Problem description: A word-for-word copy of the entries, with images excluded, is the expected answer.

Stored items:

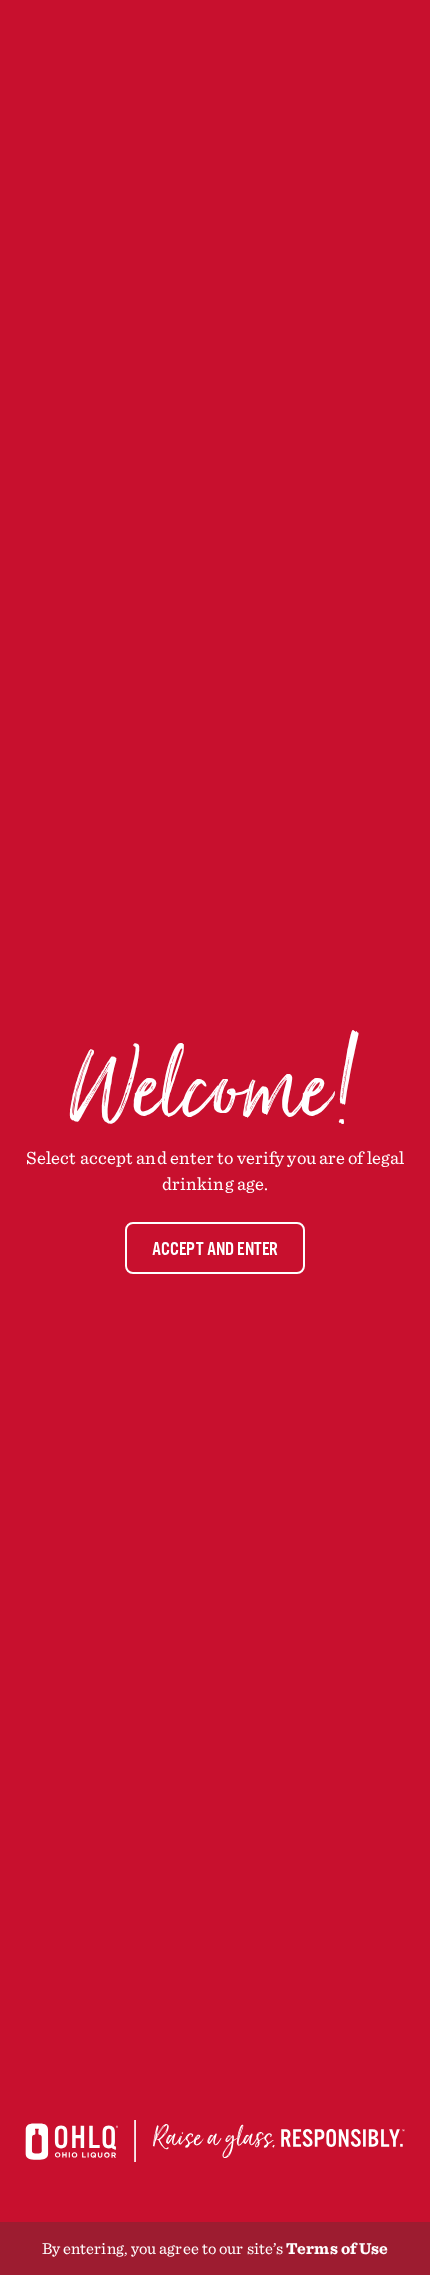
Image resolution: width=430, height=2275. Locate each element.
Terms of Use (337, 2248)
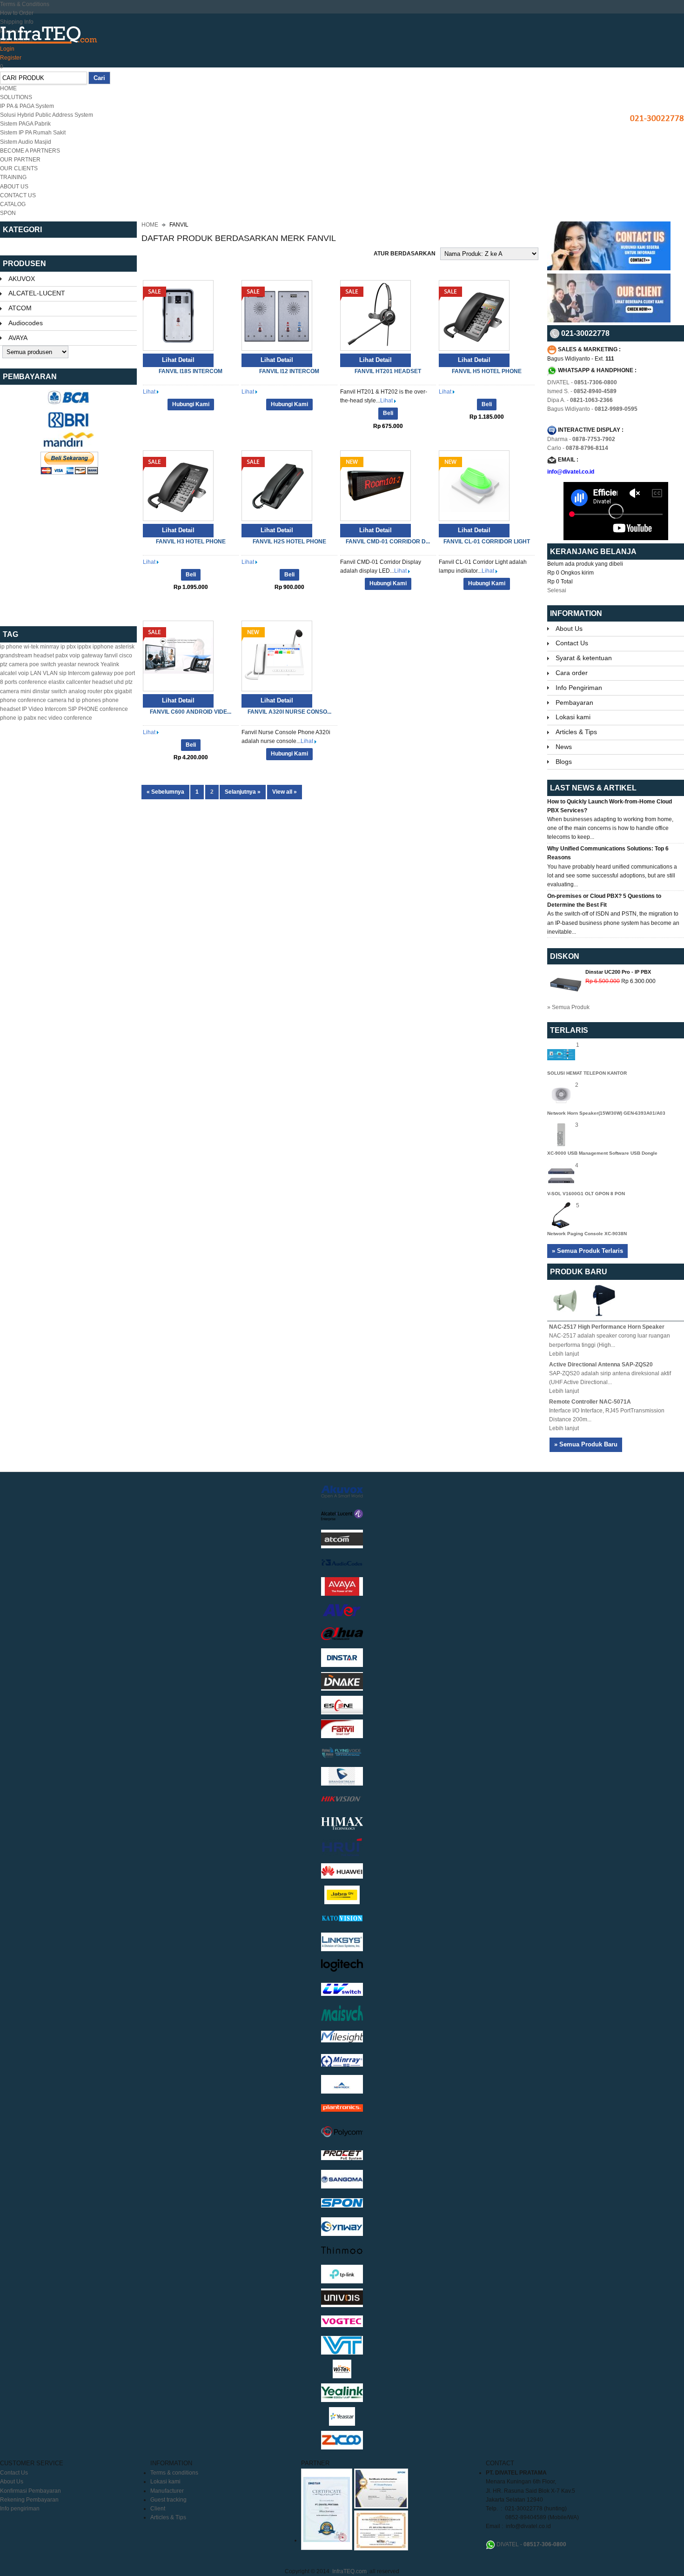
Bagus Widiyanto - (592, 409)
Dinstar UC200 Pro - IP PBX (618, 972)
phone (8, 700)
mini (25, 691)
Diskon (564, 956)
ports (11, 682)
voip (23, 673)
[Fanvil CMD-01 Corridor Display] (375, 519)
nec (42, 718)
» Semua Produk (568, 1007)
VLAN (50, 673)
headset (44, 655)
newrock (88, 664)
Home (149, 224)
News (564, 746)
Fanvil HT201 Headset (388, 371)
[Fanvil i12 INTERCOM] (276, 349)
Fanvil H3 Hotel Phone (191, 541)
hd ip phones (84, 700)
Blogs (564, 761)
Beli (388, 413)
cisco (125, 655)
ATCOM (20, 308)
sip (63, 673)
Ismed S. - (582, 391)
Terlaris (569, 1030)
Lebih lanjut (564, 1354)
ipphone (103, 646)
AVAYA (17, 337)
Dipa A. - (580, 400)
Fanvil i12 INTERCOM (289, 371)
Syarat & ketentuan (584, 658)
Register (10, 57)
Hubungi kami (190, 404)
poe (119, 673)
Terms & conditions (174, 2472)
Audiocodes (25, 323)
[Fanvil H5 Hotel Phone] (474, 349)
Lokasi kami (573, 717)
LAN (35, 673)
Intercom (79, 673)
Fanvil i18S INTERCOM (190, 371)
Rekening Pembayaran (29, 2499)
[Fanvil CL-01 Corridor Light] (474, 519)
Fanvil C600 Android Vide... (190, 712)
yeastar (67, 664)
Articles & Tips (576, 732)
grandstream (16, 655)
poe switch (42, 664)
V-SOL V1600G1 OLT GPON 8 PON (586, 1193)
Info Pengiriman (579, 687)
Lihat (150, 391)
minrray (49, 646)
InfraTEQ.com (349, 2571)
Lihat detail (178, 359)
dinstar (41, 691)
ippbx (84, 646)
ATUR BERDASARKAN (405, 253)
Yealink (110, 664)
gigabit (123, 691)
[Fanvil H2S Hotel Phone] (276, 519)
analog (77, 691)
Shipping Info (17, 22)
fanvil (111, 655)
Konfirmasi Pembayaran (30, 2491)
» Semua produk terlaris (587, 1250)
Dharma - (581, 439)
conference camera (42, 700)
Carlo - (577, 448)
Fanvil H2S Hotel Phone (289, 541)
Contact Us (572, 643)
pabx (61, 655)
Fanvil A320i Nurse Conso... (289, 712)
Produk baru (578, 1272)
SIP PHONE (83, 709)
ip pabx (27, 718)
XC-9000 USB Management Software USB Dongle (602, 1153)
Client (157, 2508)
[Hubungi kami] (609, 268)
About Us (569, 628)
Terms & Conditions (24, 4)
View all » (284, 792)
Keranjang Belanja (594, 551)
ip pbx (68, 646)
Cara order (572, 672)
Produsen (24, 264)
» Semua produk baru (585, 1444)
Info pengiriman (20, 2508)
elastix (56, 682)
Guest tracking (168, 2499)
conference (33, 682)
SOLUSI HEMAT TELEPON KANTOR (587, 1073)
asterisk (124, 646)
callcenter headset (89, 682)
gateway (102, 673)
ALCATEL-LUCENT (36, 293)
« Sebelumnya (165, 792)
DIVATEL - (582, 382)
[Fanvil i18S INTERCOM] (178, 349)
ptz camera (14, 664)
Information (576, 613)
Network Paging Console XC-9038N (587, 1233)
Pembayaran (574, 702)
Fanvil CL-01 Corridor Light (486, 541)
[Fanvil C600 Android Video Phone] (178, 689)
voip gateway (86, 655)
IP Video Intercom (44, 709)
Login (7, 49)
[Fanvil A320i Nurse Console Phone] (276, 689)
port (130, 673)
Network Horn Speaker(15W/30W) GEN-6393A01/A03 (606, 1113)
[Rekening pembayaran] (68, 403)
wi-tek (31, 646)
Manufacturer (167, 2491)
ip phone (11, 646)
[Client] (609, 320)
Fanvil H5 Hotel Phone (487, 371)
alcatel (8, 673)
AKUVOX (21, 278)
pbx (108, 691)
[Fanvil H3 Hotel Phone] (178, 519)
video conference (70, 718)
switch (59, 691)
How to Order (17, 13)
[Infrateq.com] (49, 35)
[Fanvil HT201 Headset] (375, 349)
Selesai (556, 590)
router (94, 691)
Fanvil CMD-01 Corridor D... (388, 541)
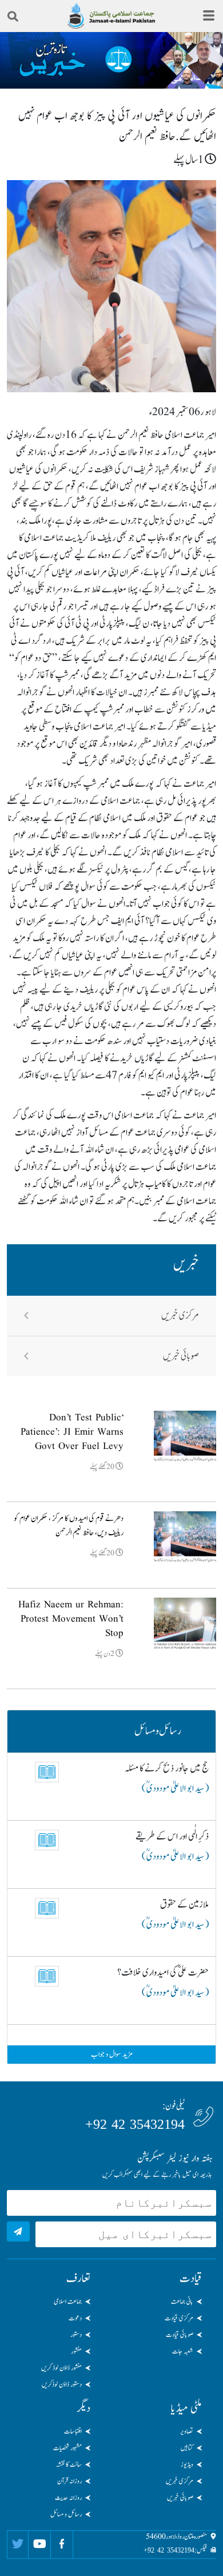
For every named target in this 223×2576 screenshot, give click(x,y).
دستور (76, 2334)
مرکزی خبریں (180, 1316)
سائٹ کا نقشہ (69, 2464)
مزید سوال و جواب (112, 2054)
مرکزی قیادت (179, 2318)
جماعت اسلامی (68, 2301)
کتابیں (187, 2448)
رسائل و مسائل (66, 2514)
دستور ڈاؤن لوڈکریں (62, 2384)
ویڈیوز (187, 2464)
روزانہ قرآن (69, 2481)
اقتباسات (73, 2431)
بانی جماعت (182, 2301)
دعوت (75, 2318)
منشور (76, 2351)
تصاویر (186, 2431)
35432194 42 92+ (135, 2124)
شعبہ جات (182, 2351)
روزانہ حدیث (68, 2497)
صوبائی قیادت (179, 2334)
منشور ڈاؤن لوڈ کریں (61, 2368)
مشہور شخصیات (67, 2448)
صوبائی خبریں (181, 1356)
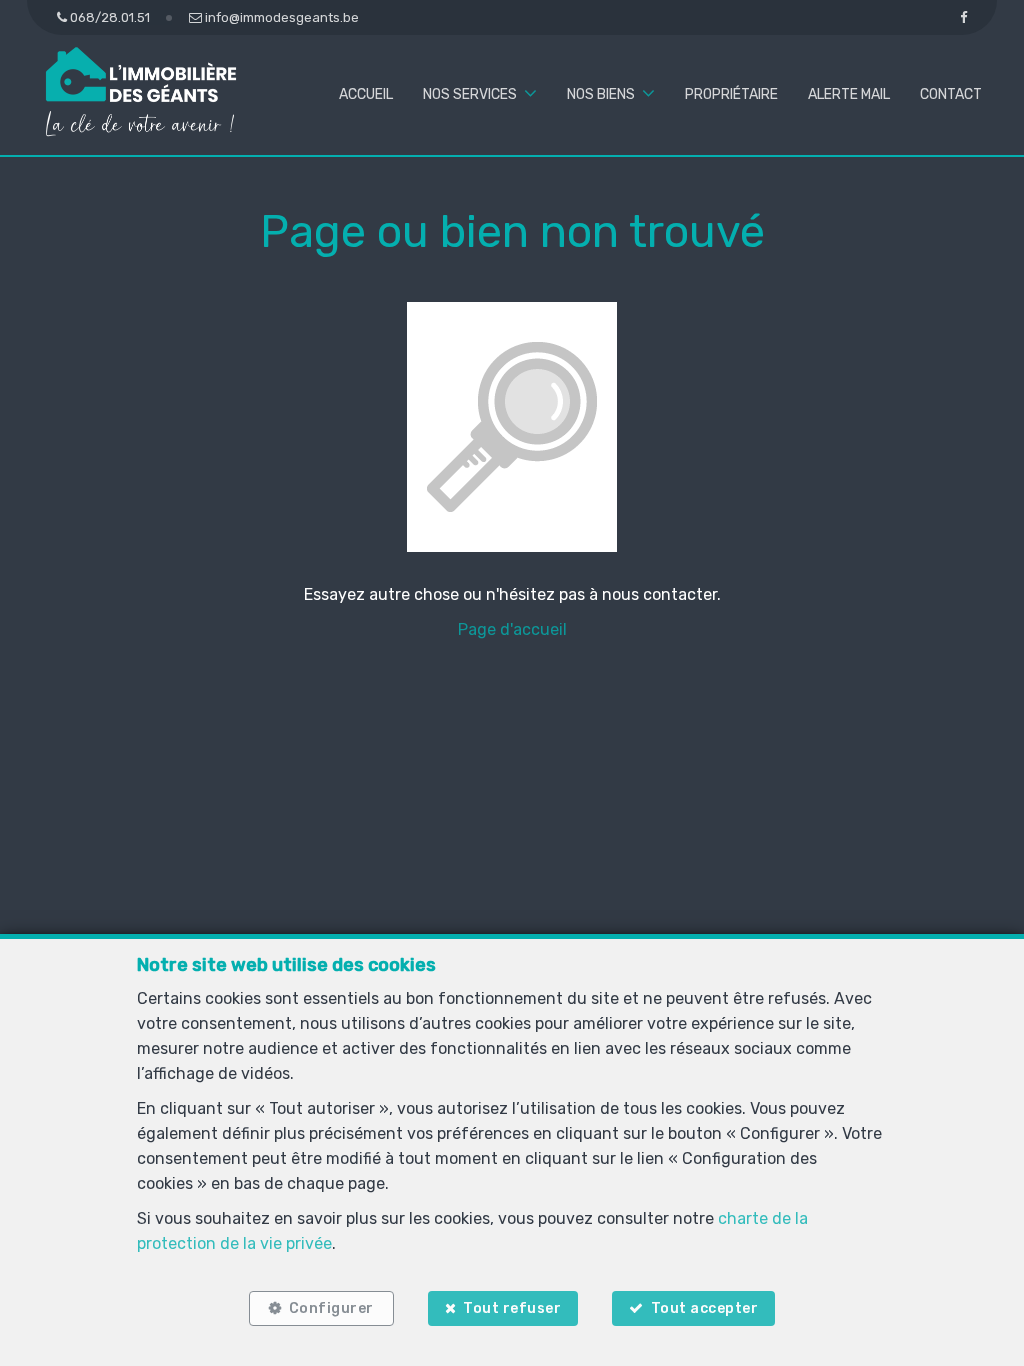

Worked solution:
Image resolution: width=430, height=2275. Locate each element.
Terms of Use (337, 2248)
Bagus Widiyanto - (592, 409)
Dinstar UC200 Pro - IP PBX (618, 972)
phone (8, 700)
mini (25, 691)
Diskon (564, 956)
ports (11, 682)
voip (23, 673)
[Fanvil CMD-01 Corridor Display] (375, 519)
nec (42, 718)
» Semua Produk (568, 1007)
VLAN (50, 673)
headset (44, 655)
newrock (88, 664)
Home (149, 224)
News (564, 746)
Fanvil HT201 Headset (388, 371)
[Fanvil i12 INTERCOM] (276, 349)
Fanvil H3 Hotel Phone (191, 541)
hd ip phones (84, 700)
Blogs (564, 761)
Beli (388, 413)
cisco (125, 655)
ATCOM (20, 308)
sip (63, 673)
Ismed S. - (582, 391)
Terlaris (569, 1030)
Lebih lanjut (564, 1354)
ipphone (103, 646)
AVAYA (17, 337)
Dipa A. - (580, 400)
Fanvil i12 INTERCOM (289, 371)
Syarat & ketentuan (584, 658)
Register (10, 57)
Hubungi kami (190, 404)
poe (119, 673)
Terms & conditions (174, 2472)
Audiocodes (25, 323)
[Fanvil H5 Hotel Phone] (474, 349)
Lokasi kami (573, 717)
LAN (35, 673)
Intercom (79, 673)
Fanvil i18S INTERCOM (190, 371)
Rekening Pembayaran (29, 2499)
[Fanvil CL-01 Corridor Light] (474, 519)
Fanvil C600 Android Vide... (190, 712)
yeastar (67, 664)
Articles & Tips (576, 732)
grandstream (16, 655)
poe switch (42, 664)
V-SOL V1600G1 OLT GPON 8 PON (586, 1193)
Info Pengiriman (579, 687)
Lihat (150, 391)
minrray (49, 646)
InfraTEQ.com (349, 2571)
Lihat detail (178, 359)
dinstar (41, 691)
ippbx (84, 646)
ATUR BERDASARKAN (405, 253)
Yealink (110, 664)
gigabit (123, 691)
[Fanvil H2S Hotel Phone] (276, 519)
analog (77, 691)
Shipping Info (17, 22)
fanvil (111, 655)
Konfirmasi Pembayaran (30, 2491)
» Semua produk terlaris (587, 1250)
Dharma - (581, 439)
conference camera (42, 700)
Carlo - (577, 448)
Fanvil H2S Hotel Phone (289, 541)
Contact Us (572, 643)
pabx (61, 655)
Fanvil A320i Nurse Conso... (289, 712)
Produk baru (578, 1272)
SIP PHONE (83, 709)
ip pabx (27, 718)
XC-9000 USB Management Software USB Dongle (602, 1153)
Client (157, 2508)
[Hubungi kami] (609, 268)
About Us (569, 628)
Terms & Conditions (24, 4)
View all » (284, 792)
Keranjang Belanja (594, 551)
ip pbx (68, 646)
Cara order (572, 672)
Produsen (24, 264)
» Semua produk baru (585, 1444)
Info pengiriman (20, 2508)
elastix (56, 682)
Guest tracking (168, 2499)
conference (33, 682)
SOLUSI HEMAT TELEPON KANTOR (587, 1073)
asterisk (124, 646)
callcenter headset (89, 682)
gateway (102, 673)
ALCATEL-LUCENT (36, 293)
« Sebelumnya (165, 792)
DIVATEL - (582, 382)
[Fanvil i18S INTERCOM] (178, 349)
ptz camera (14, 664)
Information (576, 613)
Network Paging Console XC-9038N (587, 1233)
Pembayaran (574, 702)
Fanvil CL-01 Corridor Light (486, 541)
[Fanvil C600 Android Video Phone] (178, 689)
voip gateway (86, 655)
IP Video Intercom (44, 709)
Login (7, 49)
[Fanvil A320i Nurse Console Phone] (276, 689)
port (130, 673)
Network Horn Speaker(15W/30W) GEN-6393A01/A03 (606, 1113)
[Rekening pembayaran] (68, 403)
wi-tek (31, 646)
Manufacturer (167, 2491)
ip phone (11, 646)
[Client] (609, 320)
Fanvil H5 Hotel Phone (487, 371)
alcatel (8, 673)
AKUVOX (21, 278)
pbx (108, 691)
[Fanvil H3 Hotel Phone] (178, 519)
video conference (70, 718)
switch (59, 691)
How to Order (17, 13)
[Infrateq.com] (49, 35)
[Fanvil HT201 Headset] (375, 349)
Selesai (556, 590)
router (94, 691)
Fanvil CMD-01 Corridor D... (388, 541)
For every named target in this 223×2576 screenshot, give click(x,y).
دستور (76, 2334)
مرکزی خبریں (180, 1316)
سائٹ کا نقشہ (69, 2464)
مزید سوال و جواب (112, 2054)
مرکزی قیادت (179, 2318)
جماعت اسلامی (68, 2301)
کتابیں (187, 2448)
رسائل و مسائل (66, 2514)
دستور ڈاؤن لوڈکریں (62, 2384)
ویڈیوز (187, 2464)
روزانہ قرآن (69, 2481)
اقتباسات (73, 2431)
بانی جماعت (182, 2301)
دعوت (75, 2318)
منشور (76, 2351)
تصاویر (186, 2431)
35432194 42 92+ (135, 2124)
شعبہ جات (182, 2351)
روزانہ حدیث (68, 2497)
صوبائی قیادت (179, 2334)
منشور ڈاؤن لوڈ کریں (61, 2368)
مشہور شخصیات (67, 2448)
صوبائی خبریں (181, 1356)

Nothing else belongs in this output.